> _Required task 1_:
In the database notes, list the topics named directly under the heading "1.1.5. Transactions & Recovery".
> _Required task 2_:
According to the database notes, what drawback does redo logging have?
> _Required task 3_:
Carry on the database notes on transactions and concurrency from the point where they stop.

> _Page excerpt_:
=-=-=

1.1.5. Transactions & Recovery

Defining correctness, transaction model, hardware failures, recovery with logs, undo/redo logging

Def, undo logging, redo logging, checkpoints

Problems with ideas so far

Undo logging: need to wait for lots of I/O to commit; can’t easily have backup copies of DB
Redo logging: need to keep all modified blocks in memory until commit

-> Undo/redo logging

Backward pass (end of log → latest valid checkpoint start)
- construct set S of committed transactions
- undo actions of transactions not in S
Undo pending transactions
- follow undo chains for transactions in(checkpoint’s active list) -S
Forward pass (latest checkpoint start → end of log)
- redo actions of all transactions in S

Media failures = Loss of nonvolatile storage -> make copies

When can logs be discarded?

Summary = logging + redundancy

For details about this section, please refer to slides or any common database courses.

1.1.6. Concurrency

Isolation levels

Strong isolation - easier to reason about (can't see others' change)
Weak isolation - see others' changes, but more concurrency
Virtually no commercial DBs do serializability by default, and some can’t do it at all

Serializability

Concepts

Transaction: sequence of r~i~(x), w~i~(x) actions
Schedule:a chronological order in which all the transactions’ actions are executed
Conflicting actions: pairs of actions that would change the result of a read or write if swapped
Schedules S1, S2 are conflict equivalent if S1can be transformed into S2by a series of swaps of non-conflicting actions(i.e., can reorder non-conflicting operations in S1 to obtain S2)
A schedule is conflict serializable if it is conflict equivalent to some serial schedul
Precedence graphs
- If S1, S2 conflict equivalent, then P(S1) = P(S2). But the reverse is not true
- P(S1) acyclic <=> S1 conflict serializable

2PL & OCC

2PL

Def, correctness proof
Optimzing performance
- Shared locks
- Multiple granularity
  - Tree representation - fields, tuples, tables, relations...

=-=-=

> _Dataset extract_:

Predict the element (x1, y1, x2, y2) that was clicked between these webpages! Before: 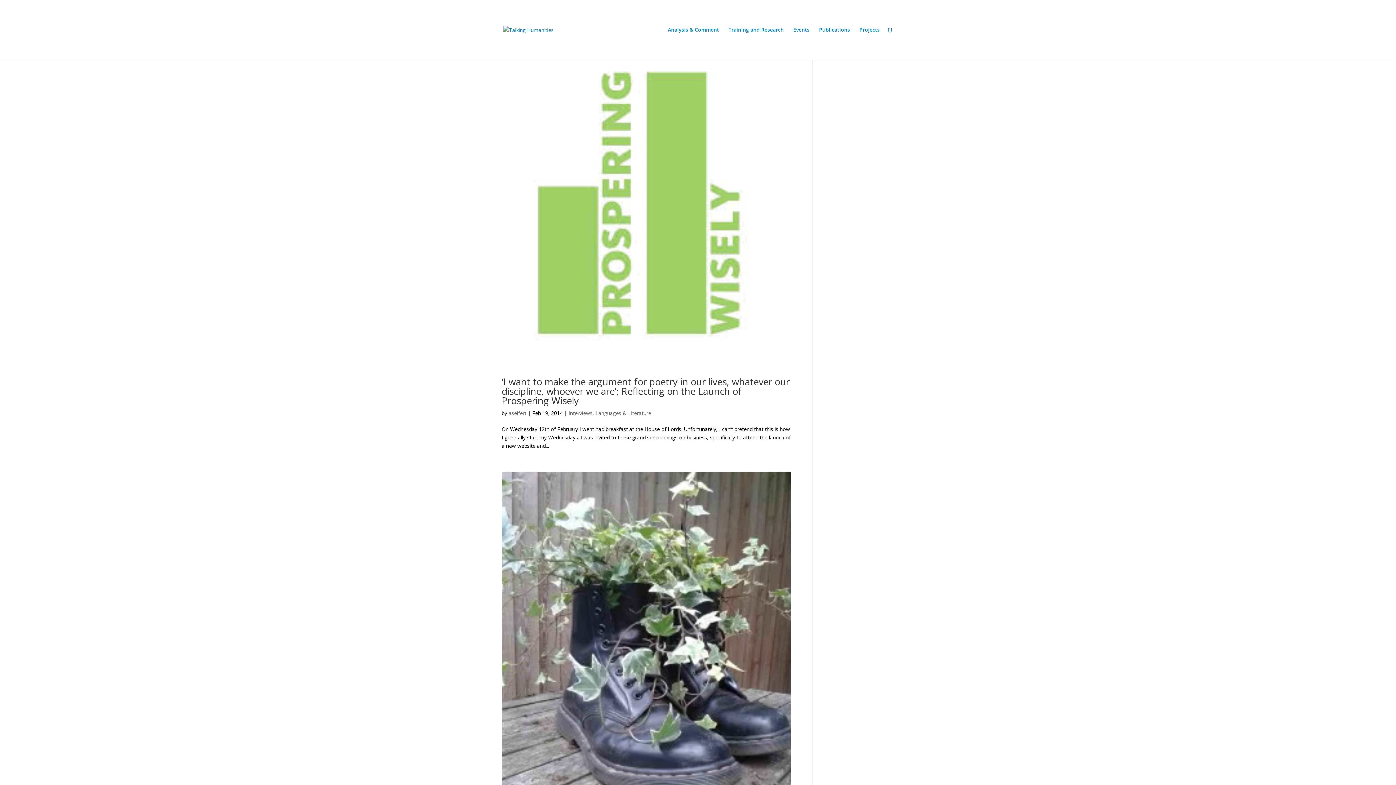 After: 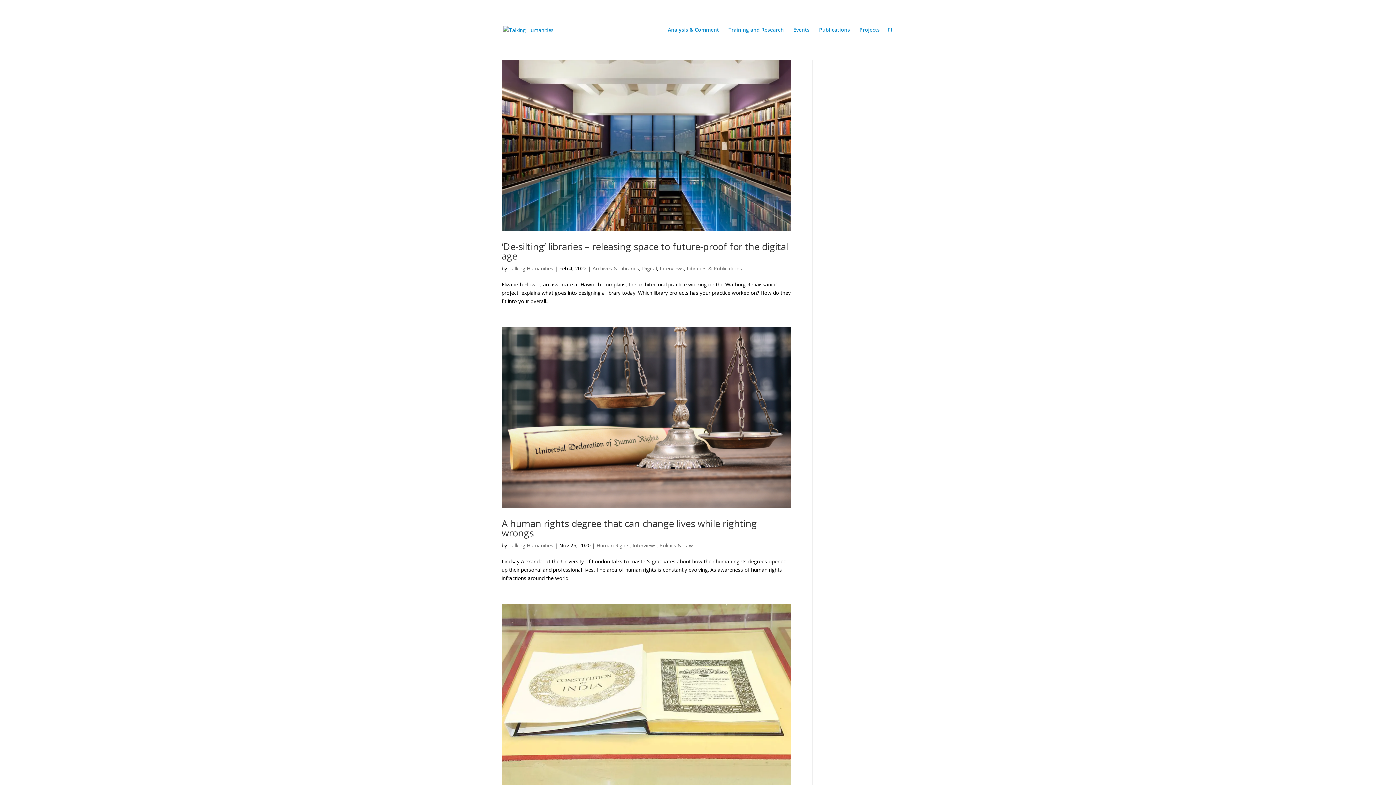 Action: bbox: (568, 409, 592, 416) label: Interviews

=-=-=

> _Final result 1_:
Defining correctness
Transaction model
Hardware failures
Recovery with logs
Undo/redo logging

> _Final result 2_:
It needs to keep all modified blocks in memory until commit.

> _Final result 3_:
- Lock variants
- Inserts, deletes and phantoms
- Other types of C.C. mechanisms

Validation performs better than locking when

Conflicts are rare
System resources are plentiful
Have tight latency constraints

For details about this section, please refer to slides or any common database courses.

Concurrency control & recovery

Recoverable schedule

S is recoverable if each transaction commits only after all transactions from which it read have committed
S avoids cascading rollback if each transaction may read only those values written by committed transactions
S is strict if each transaction may read and write only items previously written by committed transactions (≡ strict 2PL)
With OCC, no actions is needed. Each transaction’s validation point is its commit point, and only write after.
Serial ⊂ strict ⊂ avoids cascading rollback ⊂ recoverable
Example
- Recoverable: w1(A) w1(B) w2(A) r2(B) c1c2
- Avoids Cascading Rollback: w1(A) w1(B) w2(A) c1 r2(B) c2
- Strict: w1(A) w1(B) c1w2(A) r2(B) c2
Every strict schedule is serializable.

Beyond serializability

Weaker isolation levels

Dirty reads
- Let transactions read values written by other uncommitted transactions
- Equivalent to having long-duration write locks, but no read locks
Read committed
- Can only read values from committed transactions, but they may change
- Equivalent to having long-duration write locks (X) and short-duration read locks (S)
Repeatable reads
- Can only read values from committed transactions, and each value will be the same if read again
- Equivalent to having long-duration read & write locks (X/S) but not table locks for insert
Snapshot isolation
- Each transaction sees a consistent snapshot of the whole DB (as if we saved all committed values when it began)
- Often implemented with MVCC

Facts

Oracle calls their snapshot isolation level “serializable”, and doesn’t provide serializable
Many other systems provide snapshot isolation as an option
- MySQL, PostgreSQL, MongoDB, SQLServer

For details about this section, please refer to slides or any common database courses.

1.1.7. Distributed Systems

Replication

General problem: how to tolerate server/network failures

The eight fallacies of distributed computing (by Peter Deutsch)

Replication

Primary-backup
- 1 primary + n backup
- send requests to primary, which then forwards operations or logs to backups
- Sync/async backup coordination
Quorum replication
- Read and write to intersecting sets of servers; no one “primary”
- Common: majority quorum - More exotic ones exist, like grid quorums
- Surprise: primary-backup is a quorum too!
- Eventual consistency - If writes stop, eventually all replicas will contain the same data - async broadcast all write to all replicas

Solutions to failures - consensus

{Paxos, Raft} + {modern implementations: Zookeeper, etcd, Consul}
Idea - keep a reliable, distributed shared record of who is primary
Distributed agreement on one value/log of events

Partitioning

Split database into chunks called partitions

Typically partition by row
Can also partition by column (rare)

Partition strategies

Hash key to servers - random assignment
Partition keys by range - keys stored contiguously
What if servers fail (or we add servers)? - Rebalance partitions using consensus.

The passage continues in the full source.